**Exercise directions**
Count the lines in the records below that contain the string "width", treating uppercase and lowercase letters as different. Give only the number.
● ● ● ● ●
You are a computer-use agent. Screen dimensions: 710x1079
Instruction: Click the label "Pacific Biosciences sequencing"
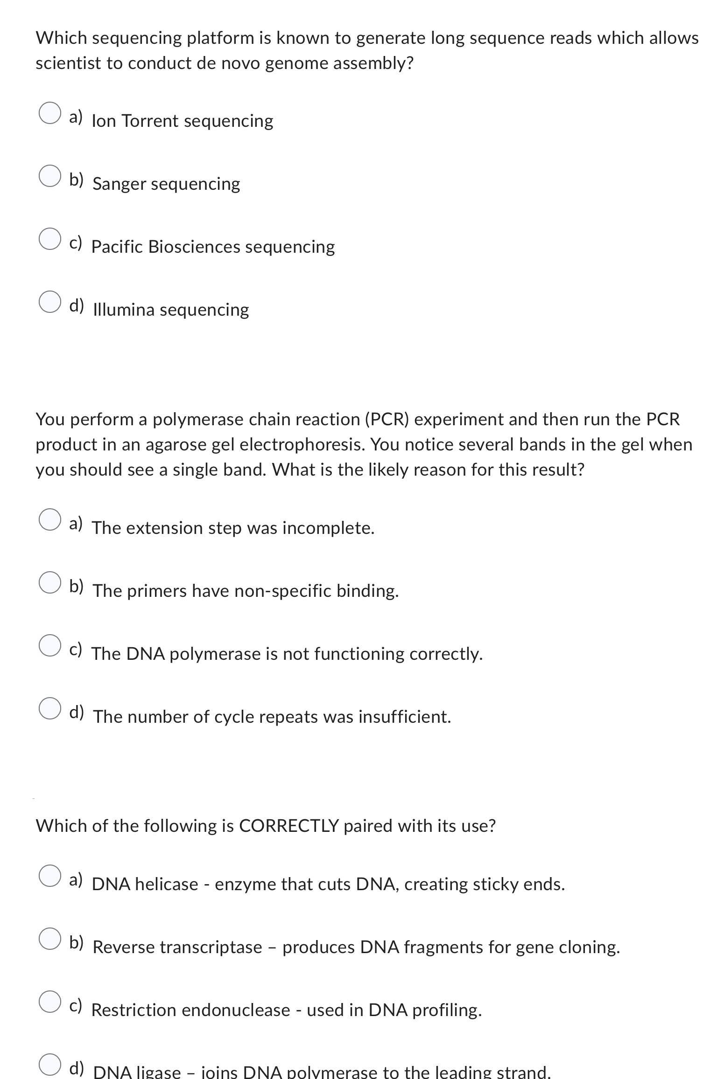(x=213, y=247)
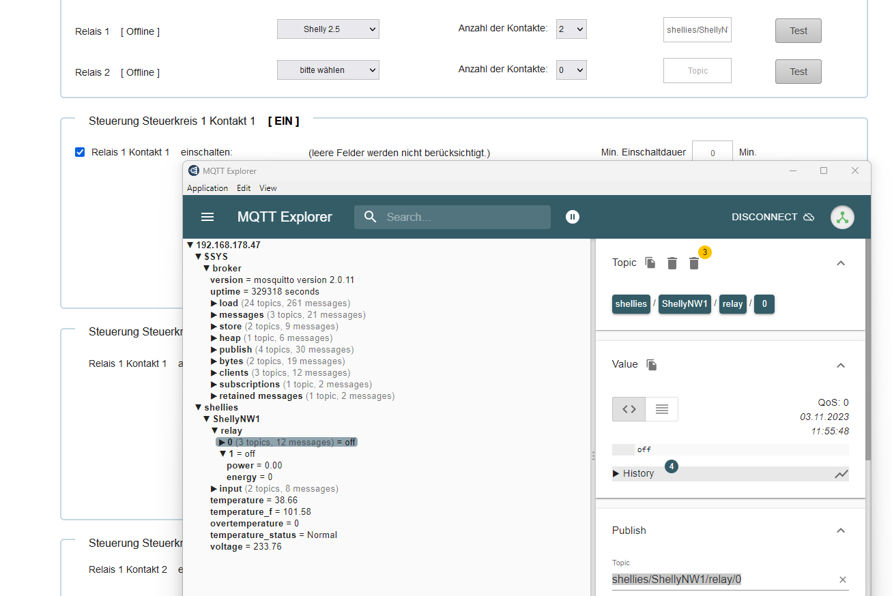Open the MQTT Explorer hamburger menu
The image size is (892, 596).
click(207, 217)
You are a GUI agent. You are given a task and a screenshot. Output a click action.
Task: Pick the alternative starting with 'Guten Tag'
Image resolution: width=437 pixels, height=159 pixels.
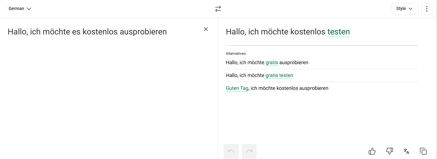click(x=322, y=88)
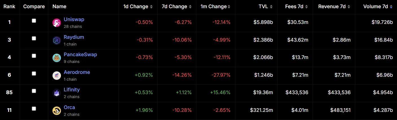
Task: Click the Uniswap unicorn logo icon
Action: click(57, 23)
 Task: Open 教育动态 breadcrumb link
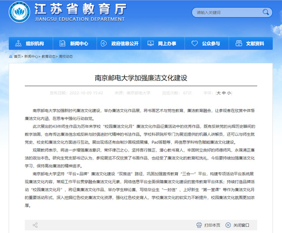pyautogui.click(x=49, y=57)
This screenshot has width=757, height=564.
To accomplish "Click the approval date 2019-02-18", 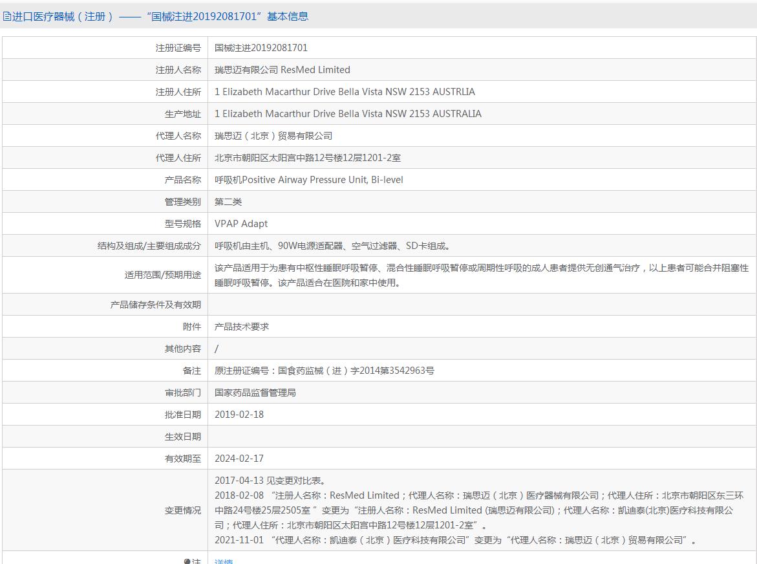I will 239,415.
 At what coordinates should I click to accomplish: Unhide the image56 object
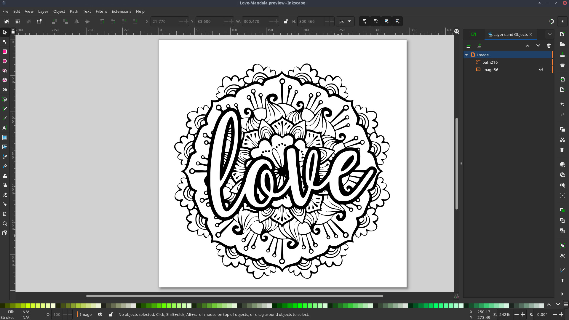[541, 70]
● ● ● ● ●
**Task result**
2